▸ **WORK REQUIRED**
Retype the records below so that each one matches exactly.

§

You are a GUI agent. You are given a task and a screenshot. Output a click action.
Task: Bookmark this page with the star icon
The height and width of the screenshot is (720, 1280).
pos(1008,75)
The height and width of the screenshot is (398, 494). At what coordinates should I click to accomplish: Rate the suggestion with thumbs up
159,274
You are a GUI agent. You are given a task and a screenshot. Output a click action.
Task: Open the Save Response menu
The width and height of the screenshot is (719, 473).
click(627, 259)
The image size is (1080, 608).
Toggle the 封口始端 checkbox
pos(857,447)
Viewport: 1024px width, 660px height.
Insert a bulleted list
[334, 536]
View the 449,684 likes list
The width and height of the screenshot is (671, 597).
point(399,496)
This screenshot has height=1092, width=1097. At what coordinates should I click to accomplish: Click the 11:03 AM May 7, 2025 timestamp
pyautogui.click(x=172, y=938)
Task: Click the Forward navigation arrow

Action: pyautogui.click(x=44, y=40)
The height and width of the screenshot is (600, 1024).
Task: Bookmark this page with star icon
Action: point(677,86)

§

▸ **SOLUTION**
You are a GUI agent. You are given a task and a screenshot. Output a click action.
Task: Bookmark this page with the star icon
The height and width of the screenshot is (720, 1280).
pos(1008,75)
The height and width of the screenshot is (398, 494). At what coordinates should I click to accomplish: Rate the suggestion with thumbs up
159,274
You are a GUI agent. You are given a task and a screenshot. Output a click action.
Task: Open the Save Response menu
The width and height of the screenshot is (719, 473).
click(627, 259)
The image size is (1080, 608).
Toggle the 封口始端 checkbox
pos(857,447)
Viewport: 1024px width, 660px height.
Insert a bulleted list
[334, 536]
View the 449,684 likes list
The width and height of the screenshot is (671, 597).
point(399,496)
This screenshot has height=1092, width=1097. At what coordinates should I click to accomplish: Click the 11:03 AM May 7, 2025 timestamp
pyautogui.click(x=172, y=938)
Task: Click the Forward navigation arrow

Action: pyautogui.click(x=44, y=40)
The height and width of the screenshot is (600, 1024).
Task: Bookmark this page with star icon
Action: point(677,86)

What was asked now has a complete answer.